I think we have strong reasons for being concerned about what 1958 has to do with what is happening today. We have serious reasons for being concerned about what happened to the control of the news we get. We can start with Reagon lied to us about not needing foreign oil, and why we escalated our military position in the Mideast. In the 20tys a newspaper article warned us, "Given our known supply of oil and rate of consumption, we are head for economic disaster and possibly war". We need to understand that as Roman's needed to understand their economic crashes and economic growth was about exhausting gold mines and finding new ones and the need to secure resources with military force and the taxes to pay for the bureaucrats and military that kept everything going. The same beast is now running the US only it is oil, not gold mines feeding the beast. Self-government demands understanding our reality and understanding our reality demands a media that believes it is the duty of media to keep us well informed, not cover the political nominees or party or industrial interest that pays the most of media coverage. We do not have the media a democracy must have, because we stopped educating for that.
god must be atheist January 16, 2022 at 12:00 #643743
Quoting Bitter Crank
Back to Tumblr and Facebook et al: To suppose that abrupt policy changes (some in place for a decade or two) are a matter of political indifference is shortsighted.
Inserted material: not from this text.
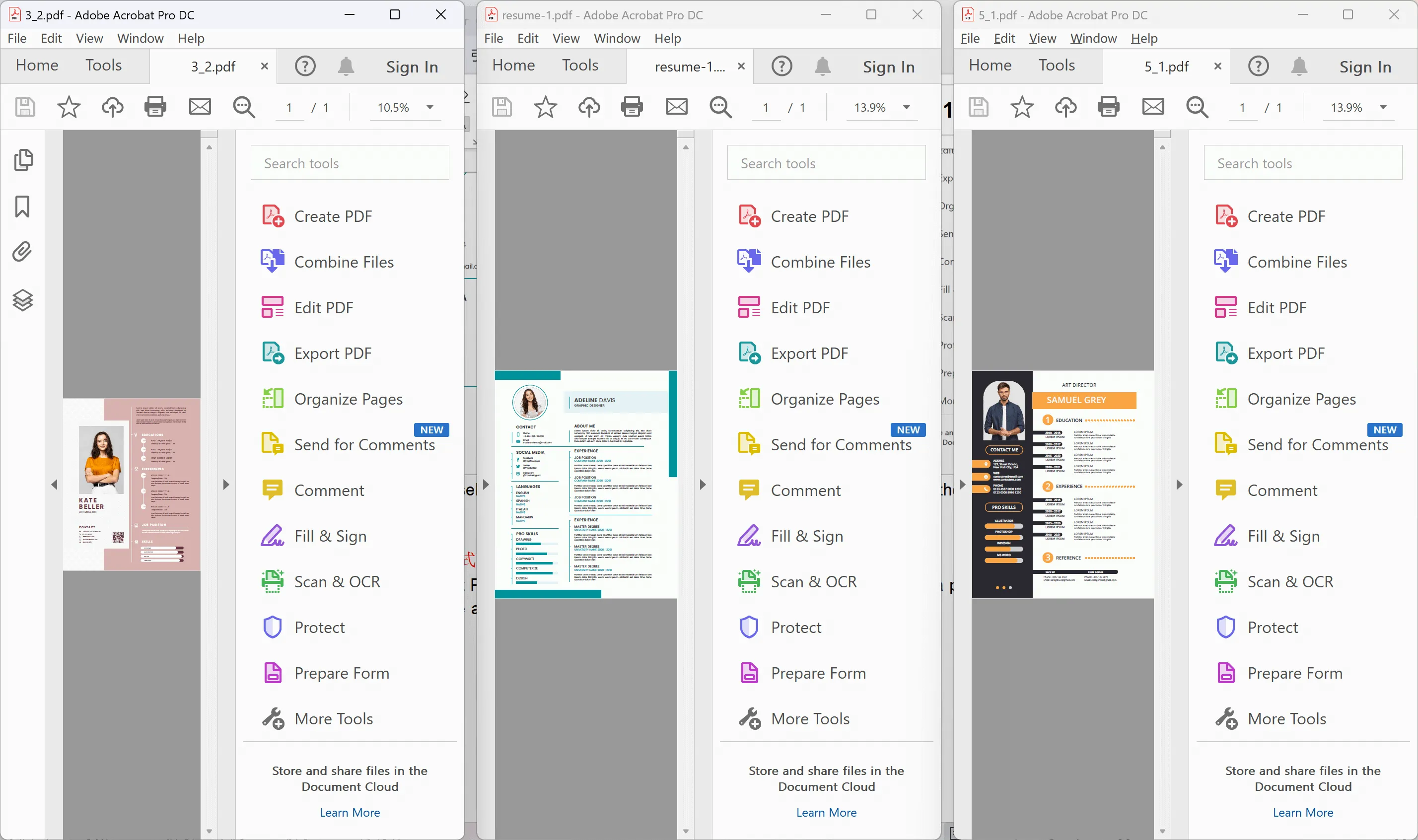The image size is (1418, 840).
Task: Click Export PDF in middle window
Action: (x=809, y=353)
We don't have the Great Fire Wall of China, but we have a (so far) softer system of thought suppression.


Just like the principal (no, not the principle) of the thought you think the corporations are suppressing, the more it gets suppress'd, the more it will stand up.
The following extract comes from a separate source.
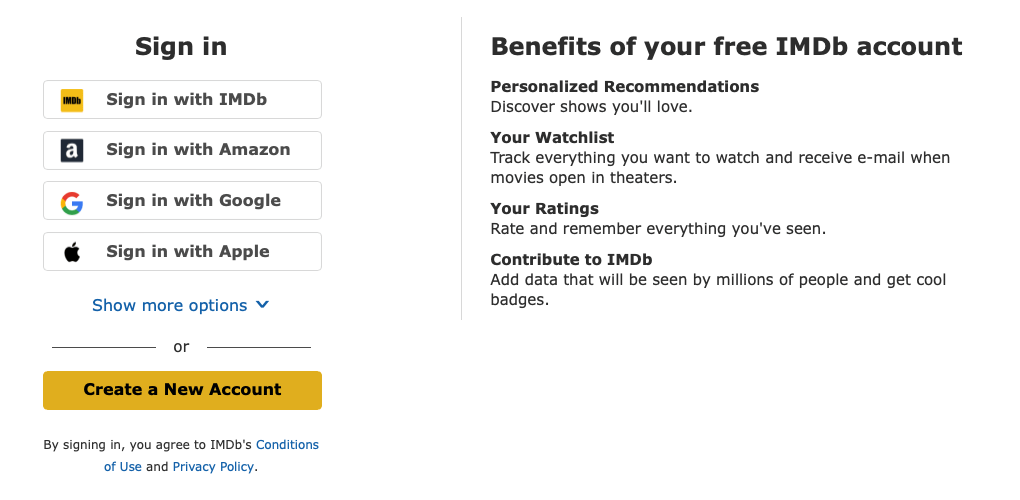Select the 'Your Watchlist' heading
Screen dimensions: 1020x500
(x=552, y=137)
Just a thought. And it's the thought that counts.
Agent Smith January 17, 2022 at 18:44 #644332
Quoting Bitter Crank
We don't have the Great Fire Wall of China, but we have a (so far) softer system of thought suppression.


One upside of Draconian laws, if such even computes, is that people become (under duress) highly creative and put their wetware to work in earnest for they must break/bend rules without actually doing so, they must stretch the laws/regulations but not violate them, loopholes are the key to doing what's actually illegal legally, and it takes genius to find and use 'em. Hmmmm...gives me ideas!
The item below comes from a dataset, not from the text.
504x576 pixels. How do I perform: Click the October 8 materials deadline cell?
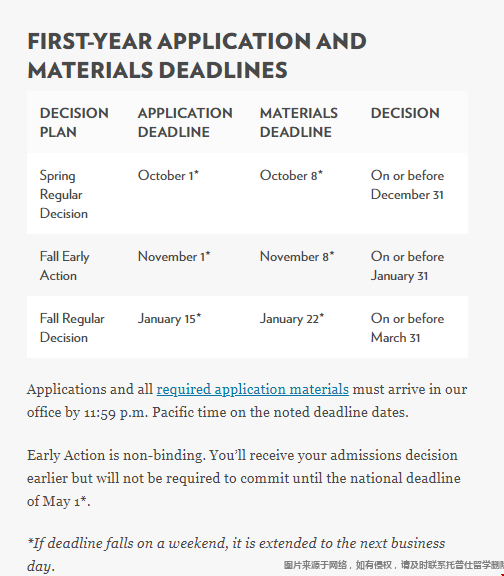291,175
A lot of so-called cultural and social progress has taken this roundabout/elliptical route (a learned scholar like yourself should find many real-life instances) and many have expressed great admiration at such feats of intellect par excellence. Necessity, as they say, is the mother of invention. Using the backdoor is a legit tactic under repression. When you take away my freedom, you free my mind! :grin:
BC January 17, 2022 at 19:24 #644344
Quoting god must be atheist
the more it gets suppress'd, the more it will stand up.


Quoting Agent Smith
When you take away my freedom, you free my mind! :


That is the most positive construction we can apply to suppression.

We hope that suppression of thought will rebound to inventive free thought! Alas, quite often suppression works quite well. When it does, the suppressed ideas eventually disappear, not just from public view. That's not the end, of course. Ideas that were suppressed occur afresh in another generation.

Agent Smith January 18, 2022 at 02:50 #644546
Quoting Bitter Crank
Alas


There are limits of course; exert enough pressure, for long enough, and minds collapse (zombies/automatons). It's happened before, so you're on target. For such times, the apt motto is nil mortalibus ardui est (nothing is impossible for humankind! Perhaps I'm (too) optimistic.